'''
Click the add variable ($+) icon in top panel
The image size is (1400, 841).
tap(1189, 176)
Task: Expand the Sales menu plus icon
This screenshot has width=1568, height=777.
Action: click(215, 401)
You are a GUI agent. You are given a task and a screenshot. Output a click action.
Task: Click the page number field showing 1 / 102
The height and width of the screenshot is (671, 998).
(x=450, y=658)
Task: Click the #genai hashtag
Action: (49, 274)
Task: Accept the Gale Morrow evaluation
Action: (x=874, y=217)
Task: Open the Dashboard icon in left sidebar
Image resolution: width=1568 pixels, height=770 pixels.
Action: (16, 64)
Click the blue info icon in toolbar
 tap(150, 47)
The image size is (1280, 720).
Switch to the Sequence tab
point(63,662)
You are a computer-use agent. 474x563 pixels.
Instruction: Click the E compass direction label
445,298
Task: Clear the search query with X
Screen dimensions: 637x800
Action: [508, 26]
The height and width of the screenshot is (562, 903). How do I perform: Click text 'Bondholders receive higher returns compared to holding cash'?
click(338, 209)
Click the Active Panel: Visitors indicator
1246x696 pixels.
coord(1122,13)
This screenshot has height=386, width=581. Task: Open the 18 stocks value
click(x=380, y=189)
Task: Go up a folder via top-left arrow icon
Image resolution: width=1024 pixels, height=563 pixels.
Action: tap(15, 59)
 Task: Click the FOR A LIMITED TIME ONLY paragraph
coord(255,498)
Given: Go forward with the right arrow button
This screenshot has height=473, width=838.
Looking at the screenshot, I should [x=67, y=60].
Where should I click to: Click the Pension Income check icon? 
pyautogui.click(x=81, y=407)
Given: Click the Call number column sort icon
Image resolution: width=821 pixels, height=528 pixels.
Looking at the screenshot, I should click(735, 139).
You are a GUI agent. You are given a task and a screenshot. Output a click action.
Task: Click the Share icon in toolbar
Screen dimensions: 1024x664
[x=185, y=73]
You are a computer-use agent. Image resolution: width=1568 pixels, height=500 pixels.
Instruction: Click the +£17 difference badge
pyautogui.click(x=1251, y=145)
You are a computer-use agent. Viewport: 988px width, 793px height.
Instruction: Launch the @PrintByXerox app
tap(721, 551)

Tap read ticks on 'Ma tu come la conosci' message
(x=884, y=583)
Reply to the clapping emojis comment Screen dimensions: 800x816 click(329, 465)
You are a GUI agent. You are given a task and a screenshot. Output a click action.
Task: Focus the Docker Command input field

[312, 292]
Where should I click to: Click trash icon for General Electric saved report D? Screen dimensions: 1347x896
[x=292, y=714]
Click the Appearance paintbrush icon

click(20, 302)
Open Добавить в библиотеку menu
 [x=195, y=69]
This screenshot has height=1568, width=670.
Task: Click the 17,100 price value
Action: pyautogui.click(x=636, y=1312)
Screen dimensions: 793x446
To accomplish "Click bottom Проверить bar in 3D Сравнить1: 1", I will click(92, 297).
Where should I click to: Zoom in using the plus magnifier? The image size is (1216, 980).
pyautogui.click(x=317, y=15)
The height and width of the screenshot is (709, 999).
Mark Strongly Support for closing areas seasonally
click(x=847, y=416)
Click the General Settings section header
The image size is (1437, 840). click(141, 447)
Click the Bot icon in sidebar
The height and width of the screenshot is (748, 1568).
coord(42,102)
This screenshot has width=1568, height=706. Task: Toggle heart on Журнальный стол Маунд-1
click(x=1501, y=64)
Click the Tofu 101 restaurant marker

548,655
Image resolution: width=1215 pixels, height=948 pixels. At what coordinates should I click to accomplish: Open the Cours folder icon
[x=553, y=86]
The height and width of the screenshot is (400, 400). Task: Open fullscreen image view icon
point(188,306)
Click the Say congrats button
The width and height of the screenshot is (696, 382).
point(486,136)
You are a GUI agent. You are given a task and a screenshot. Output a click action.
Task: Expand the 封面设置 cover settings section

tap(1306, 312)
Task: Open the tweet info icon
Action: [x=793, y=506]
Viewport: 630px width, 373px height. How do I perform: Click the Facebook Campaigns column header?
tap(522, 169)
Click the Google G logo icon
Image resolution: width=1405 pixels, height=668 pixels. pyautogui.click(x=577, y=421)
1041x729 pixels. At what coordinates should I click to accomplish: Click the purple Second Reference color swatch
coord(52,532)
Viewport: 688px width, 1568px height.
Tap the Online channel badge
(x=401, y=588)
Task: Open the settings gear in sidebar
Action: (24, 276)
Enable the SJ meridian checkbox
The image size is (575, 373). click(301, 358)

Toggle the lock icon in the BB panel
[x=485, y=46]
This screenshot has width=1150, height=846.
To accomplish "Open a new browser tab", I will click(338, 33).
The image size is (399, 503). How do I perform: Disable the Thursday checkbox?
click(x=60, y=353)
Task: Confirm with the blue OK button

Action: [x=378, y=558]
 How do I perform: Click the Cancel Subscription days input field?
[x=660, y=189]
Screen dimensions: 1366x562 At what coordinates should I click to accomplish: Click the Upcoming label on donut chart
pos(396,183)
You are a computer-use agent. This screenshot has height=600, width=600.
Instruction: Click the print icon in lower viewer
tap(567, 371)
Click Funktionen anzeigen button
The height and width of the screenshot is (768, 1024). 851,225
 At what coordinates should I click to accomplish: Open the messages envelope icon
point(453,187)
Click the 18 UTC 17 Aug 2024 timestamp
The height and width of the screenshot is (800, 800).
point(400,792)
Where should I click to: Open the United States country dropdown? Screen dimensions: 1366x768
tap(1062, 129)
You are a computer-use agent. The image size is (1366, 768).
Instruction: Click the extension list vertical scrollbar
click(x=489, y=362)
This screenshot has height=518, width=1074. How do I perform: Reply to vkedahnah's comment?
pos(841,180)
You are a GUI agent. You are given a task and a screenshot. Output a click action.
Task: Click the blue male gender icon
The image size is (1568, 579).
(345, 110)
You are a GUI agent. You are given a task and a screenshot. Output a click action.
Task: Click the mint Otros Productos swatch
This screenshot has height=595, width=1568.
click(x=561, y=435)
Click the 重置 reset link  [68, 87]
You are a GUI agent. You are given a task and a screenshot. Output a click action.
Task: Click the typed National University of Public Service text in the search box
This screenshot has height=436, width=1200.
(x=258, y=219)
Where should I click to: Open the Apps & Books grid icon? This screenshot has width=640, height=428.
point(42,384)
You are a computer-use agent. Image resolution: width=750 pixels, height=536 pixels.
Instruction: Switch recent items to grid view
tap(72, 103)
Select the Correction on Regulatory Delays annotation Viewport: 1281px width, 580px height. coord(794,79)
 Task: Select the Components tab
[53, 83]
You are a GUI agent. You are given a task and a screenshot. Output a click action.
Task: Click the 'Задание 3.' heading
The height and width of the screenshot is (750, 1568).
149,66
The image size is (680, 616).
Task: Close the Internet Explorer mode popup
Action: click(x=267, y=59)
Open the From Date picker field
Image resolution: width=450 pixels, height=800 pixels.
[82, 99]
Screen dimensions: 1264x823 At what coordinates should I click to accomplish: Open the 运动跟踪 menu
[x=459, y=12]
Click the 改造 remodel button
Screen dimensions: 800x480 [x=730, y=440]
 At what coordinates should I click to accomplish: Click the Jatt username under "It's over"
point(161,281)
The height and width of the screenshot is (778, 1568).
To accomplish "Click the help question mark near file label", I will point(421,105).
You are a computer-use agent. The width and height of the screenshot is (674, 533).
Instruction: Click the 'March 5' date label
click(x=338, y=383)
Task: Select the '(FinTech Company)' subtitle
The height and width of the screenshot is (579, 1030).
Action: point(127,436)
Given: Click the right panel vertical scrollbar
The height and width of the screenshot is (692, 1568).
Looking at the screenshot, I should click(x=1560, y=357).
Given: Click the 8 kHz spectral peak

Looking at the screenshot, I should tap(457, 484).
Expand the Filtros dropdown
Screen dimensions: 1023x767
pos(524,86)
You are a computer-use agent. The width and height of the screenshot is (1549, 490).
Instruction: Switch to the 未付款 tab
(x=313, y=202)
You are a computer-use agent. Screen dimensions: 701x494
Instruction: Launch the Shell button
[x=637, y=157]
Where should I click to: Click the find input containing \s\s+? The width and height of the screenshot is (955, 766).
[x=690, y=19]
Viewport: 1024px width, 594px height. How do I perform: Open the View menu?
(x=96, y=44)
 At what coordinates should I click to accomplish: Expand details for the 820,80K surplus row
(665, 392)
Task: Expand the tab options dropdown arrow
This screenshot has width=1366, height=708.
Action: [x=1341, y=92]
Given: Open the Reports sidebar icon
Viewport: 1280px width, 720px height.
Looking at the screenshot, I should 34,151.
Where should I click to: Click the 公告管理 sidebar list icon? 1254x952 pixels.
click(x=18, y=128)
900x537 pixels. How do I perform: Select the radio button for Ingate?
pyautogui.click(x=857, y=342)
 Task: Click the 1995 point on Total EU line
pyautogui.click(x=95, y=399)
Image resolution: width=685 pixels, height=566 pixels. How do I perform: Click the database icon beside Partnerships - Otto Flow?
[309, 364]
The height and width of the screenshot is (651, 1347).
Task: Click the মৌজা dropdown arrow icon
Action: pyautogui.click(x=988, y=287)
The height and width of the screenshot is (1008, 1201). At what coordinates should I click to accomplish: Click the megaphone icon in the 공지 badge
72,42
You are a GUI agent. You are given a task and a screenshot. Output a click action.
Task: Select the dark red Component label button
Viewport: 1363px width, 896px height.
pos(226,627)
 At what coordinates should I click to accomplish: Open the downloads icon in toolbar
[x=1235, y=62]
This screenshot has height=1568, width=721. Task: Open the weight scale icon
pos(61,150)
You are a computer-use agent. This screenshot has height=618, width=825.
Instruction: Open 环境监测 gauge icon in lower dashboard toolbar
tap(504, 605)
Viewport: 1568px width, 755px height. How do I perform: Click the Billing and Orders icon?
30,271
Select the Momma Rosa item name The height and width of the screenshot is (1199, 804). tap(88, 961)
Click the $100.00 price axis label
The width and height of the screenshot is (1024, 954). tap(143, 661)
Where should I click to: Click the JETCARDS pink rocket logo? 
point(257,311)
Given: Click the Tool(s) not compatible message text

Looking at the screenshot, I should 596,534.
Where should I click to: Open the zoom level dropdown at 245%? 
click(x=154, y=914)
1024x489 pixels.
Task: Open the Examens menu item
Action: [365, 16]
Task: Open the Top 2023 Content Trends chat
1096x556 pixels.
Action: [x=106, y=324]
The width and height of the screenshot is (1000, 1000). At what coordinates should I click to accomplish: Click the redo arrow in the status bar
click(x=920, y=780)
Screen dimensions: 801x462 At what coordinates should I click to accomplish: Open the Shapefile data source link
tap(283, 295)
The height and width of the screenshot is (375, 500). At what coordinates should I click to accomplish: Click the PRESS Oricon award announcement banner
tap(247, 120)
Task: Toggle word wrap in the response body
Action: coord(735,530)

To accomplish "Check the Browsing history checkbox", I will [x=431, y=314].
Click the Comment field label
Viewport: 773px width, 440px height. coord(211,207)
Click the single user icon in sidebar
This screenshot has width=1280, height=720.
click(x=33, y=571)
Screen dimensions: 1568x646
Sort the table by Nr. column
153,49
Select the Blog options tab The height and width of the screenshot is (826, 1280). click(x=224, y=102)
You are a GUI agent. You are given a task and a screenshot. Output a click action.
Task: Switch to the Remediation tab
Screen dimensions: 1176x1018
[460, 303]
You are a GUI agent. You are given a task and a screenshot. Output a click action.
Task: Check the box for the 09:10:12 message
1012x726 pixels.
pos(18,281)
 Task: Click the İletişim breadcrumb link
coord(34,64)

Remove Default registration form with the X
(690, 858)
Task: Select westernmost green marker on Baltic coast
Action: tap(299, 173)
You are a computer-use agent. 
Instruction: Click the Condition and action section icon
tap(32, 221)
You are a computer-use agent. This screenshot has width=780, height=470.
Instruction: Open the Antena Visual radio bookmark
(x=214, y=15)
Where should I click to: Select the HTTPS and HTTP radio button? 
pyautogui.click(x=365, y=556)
'''
## The task
Could you set down, word for word, only the lines above from the line with "Task: Click the FOR" to the line with "Given: Click the Call number column sort icon", including both?

## Completed exercise
 Task: Click the FOR A LIMITED TIME ONLY paragraph
coord(255,498)
Given: Go forward with the right arrow button
This screenshot has height=473, width=838.
Looking at the screenshot, I should [x=67, y=60].
Where should I click to: Click the Pension Income check icon? 
pyautogui.click(x=81, y=407)
Given: Click the Call number column sort icon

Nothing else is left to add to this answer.